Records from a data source
==========

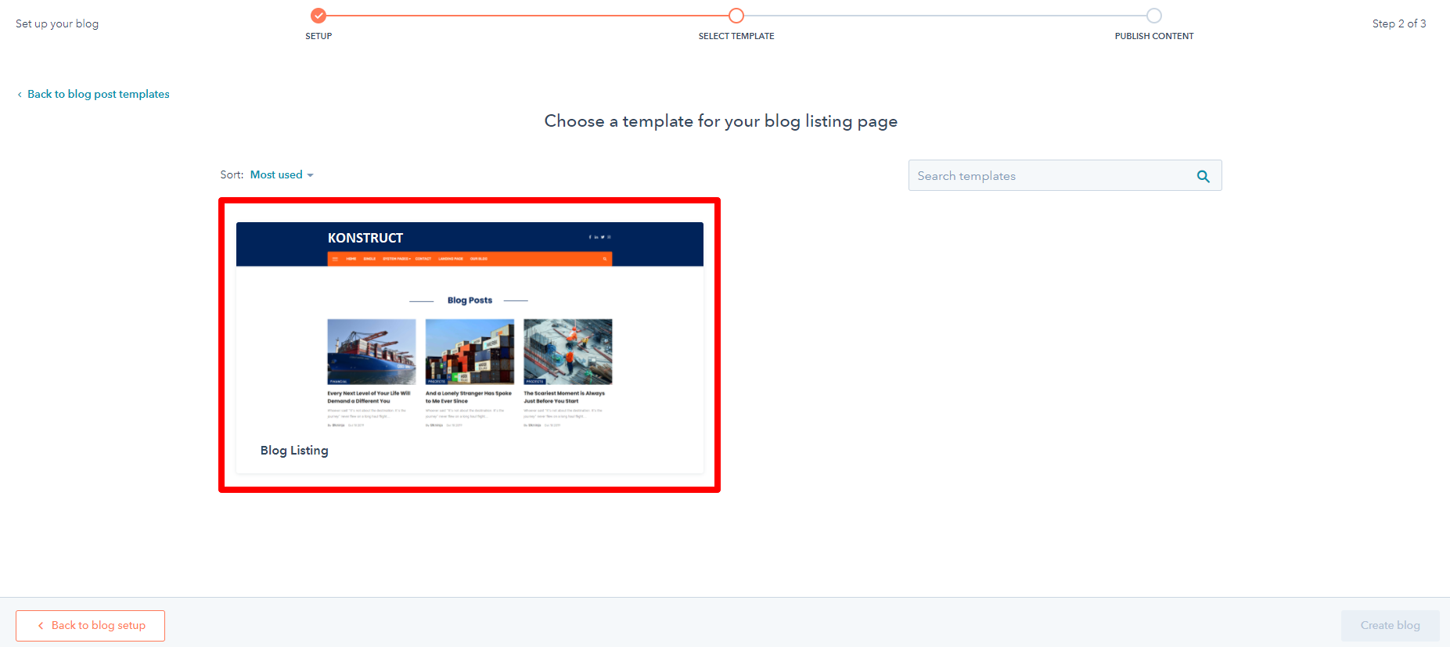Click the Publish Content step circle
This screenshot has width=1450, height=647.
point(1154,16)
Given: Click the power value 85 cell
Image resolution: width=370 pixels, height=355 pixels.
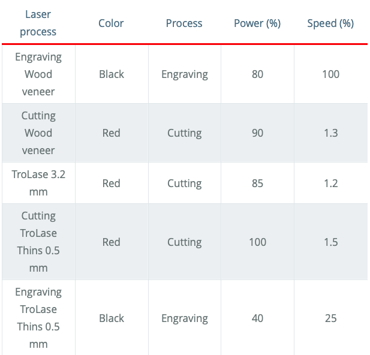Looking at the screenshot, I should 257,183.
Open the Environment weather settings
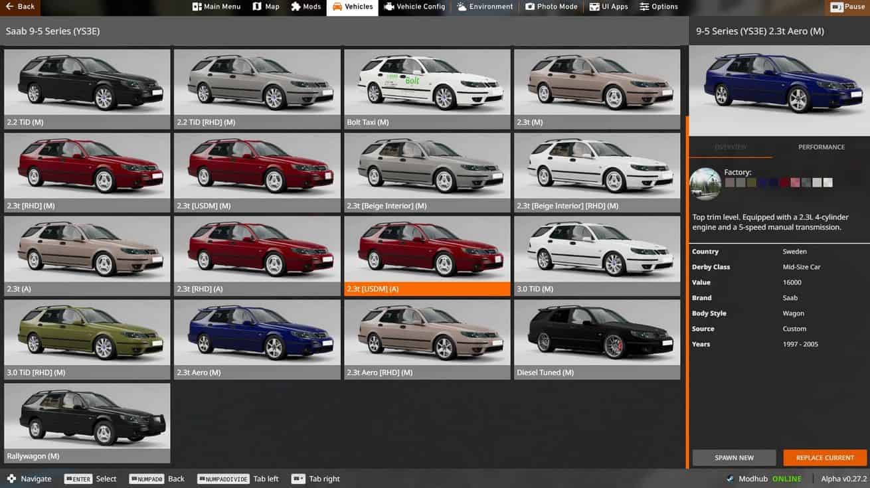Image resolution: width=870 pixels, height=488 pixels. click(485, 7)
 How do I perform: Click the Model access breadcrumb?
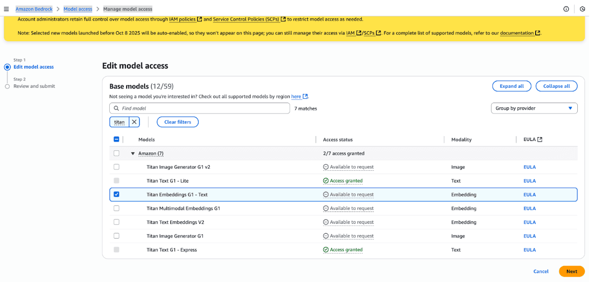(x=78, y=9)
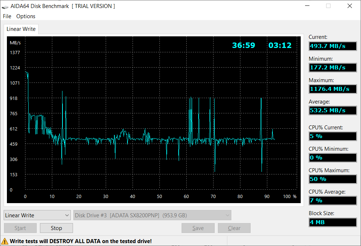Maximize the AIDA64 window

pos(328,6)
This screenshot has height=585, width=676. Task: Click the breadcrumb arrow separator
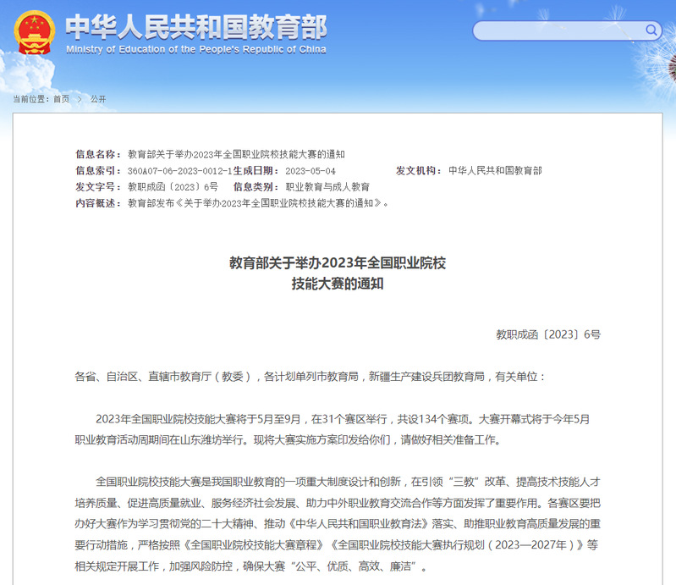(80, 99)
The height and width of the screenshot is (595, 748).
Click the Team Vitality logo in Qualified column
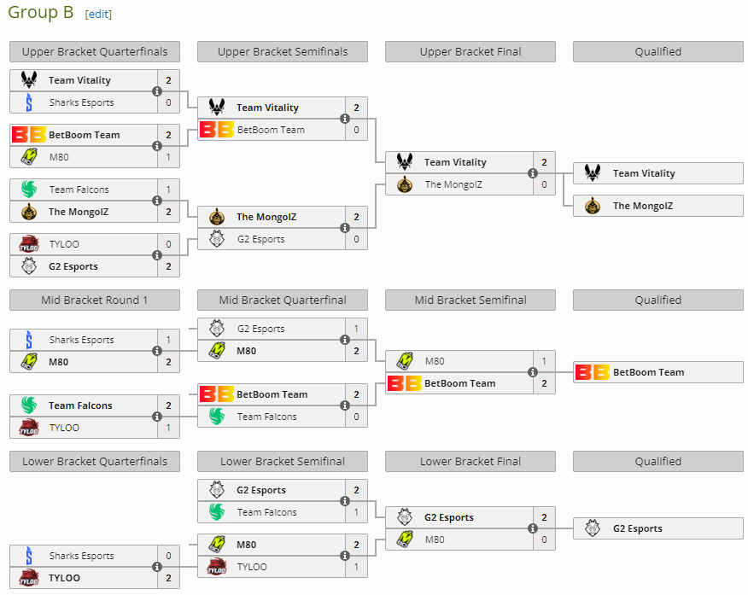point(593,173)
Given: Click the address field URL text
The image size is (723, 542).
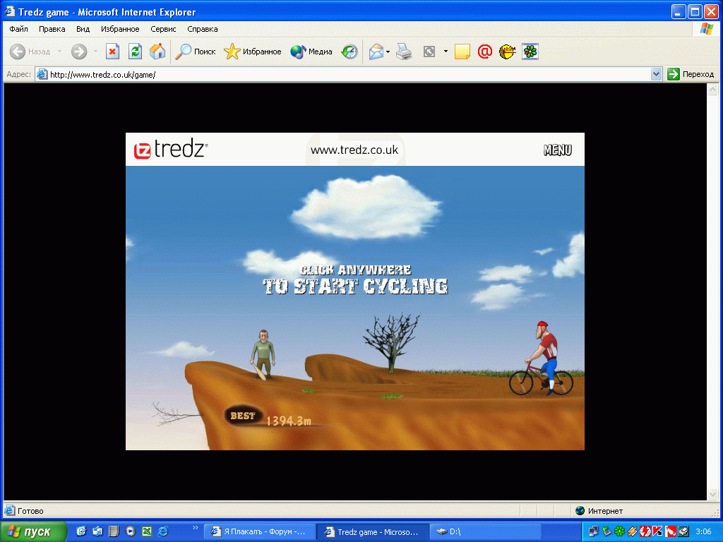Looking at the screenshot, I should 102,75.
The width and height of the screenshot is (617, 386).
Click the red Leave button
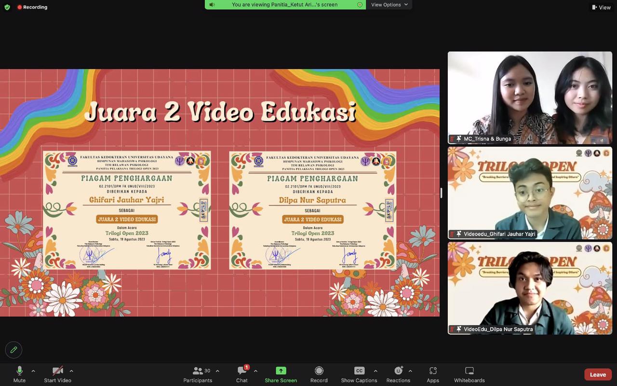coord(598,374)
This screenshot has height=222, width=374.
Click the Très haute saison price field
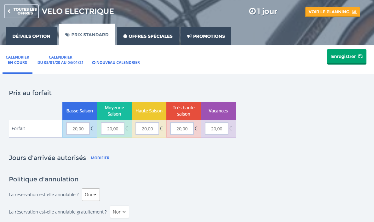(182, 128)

==========

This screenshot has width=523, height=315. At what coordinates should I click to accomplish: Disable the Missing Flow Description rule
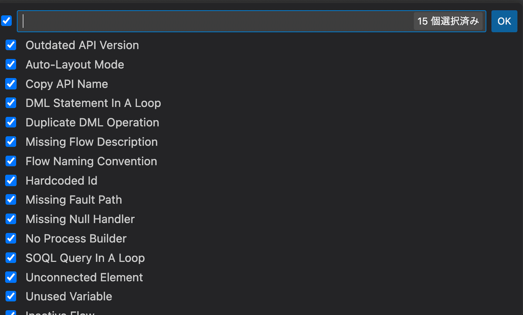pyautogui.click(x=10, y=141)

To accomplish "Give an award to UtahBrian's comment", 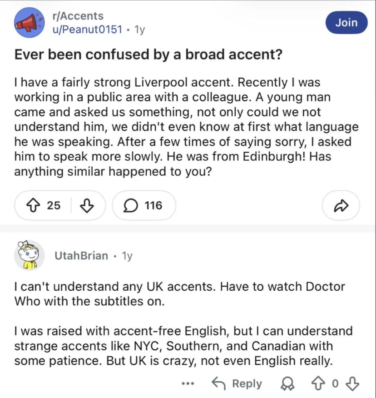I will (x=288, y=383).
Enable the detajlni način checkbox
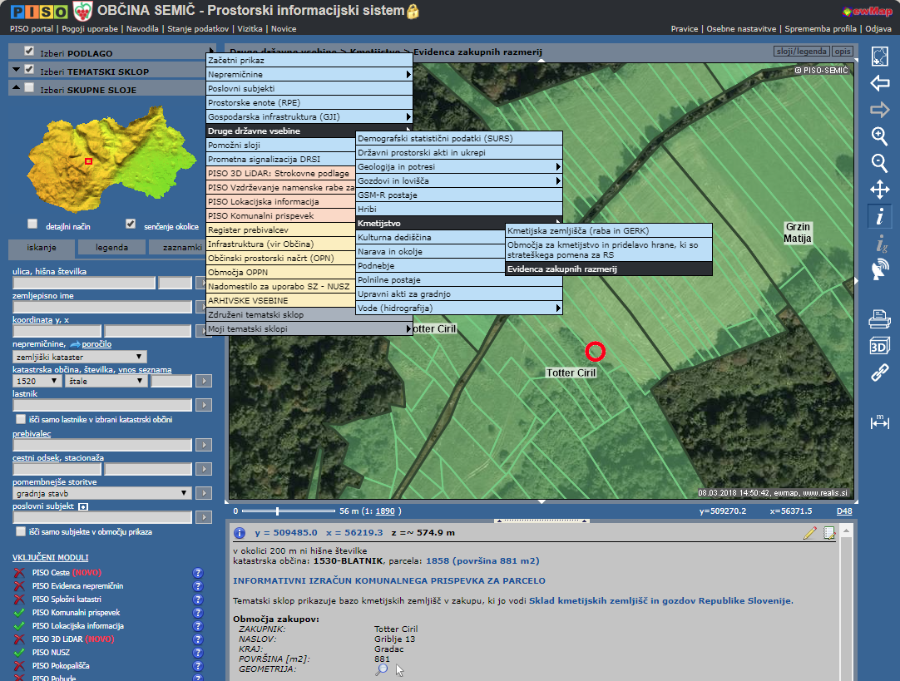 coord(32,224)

==========

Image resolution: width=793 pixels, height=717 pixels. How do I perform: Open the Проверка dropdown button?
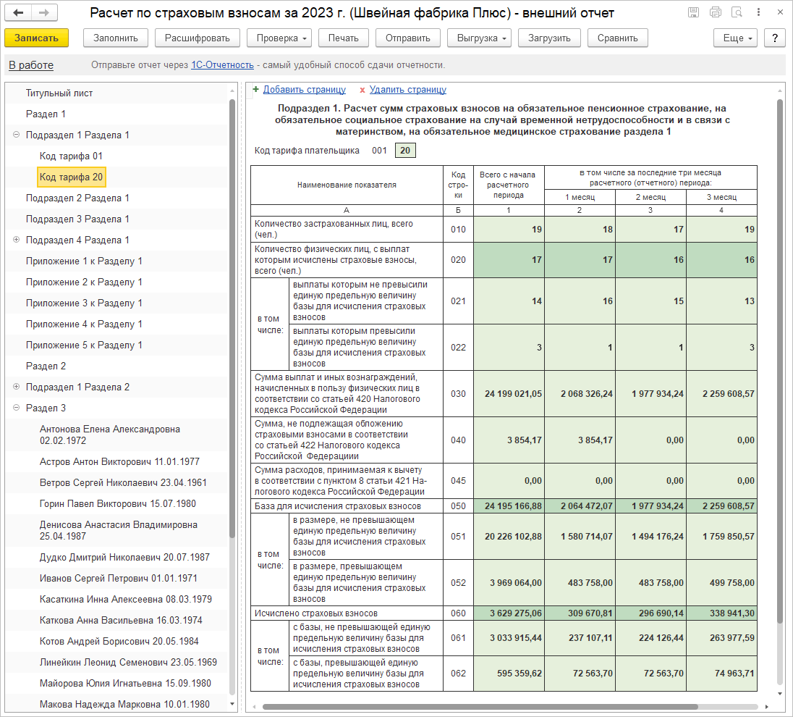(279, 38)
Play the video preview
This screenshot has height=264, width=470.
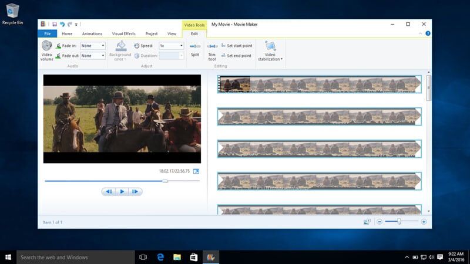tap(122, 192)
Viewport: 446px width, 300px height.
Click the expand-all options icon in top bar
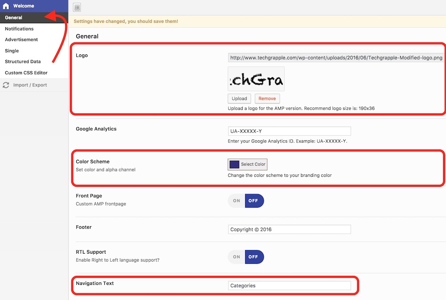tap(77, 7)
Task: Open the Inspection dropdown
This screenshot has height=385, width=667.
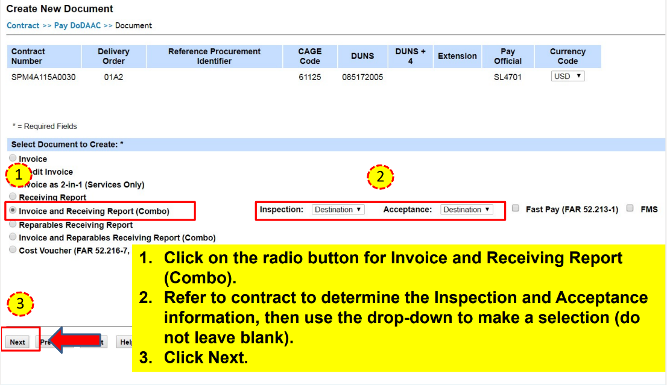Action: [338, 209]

==========

Wherever the string "Given" appears in the data above, copy the line it sits in.

RESPONSE AREA:
Given: Click the power value 85 cell
Given: Click the address field URL text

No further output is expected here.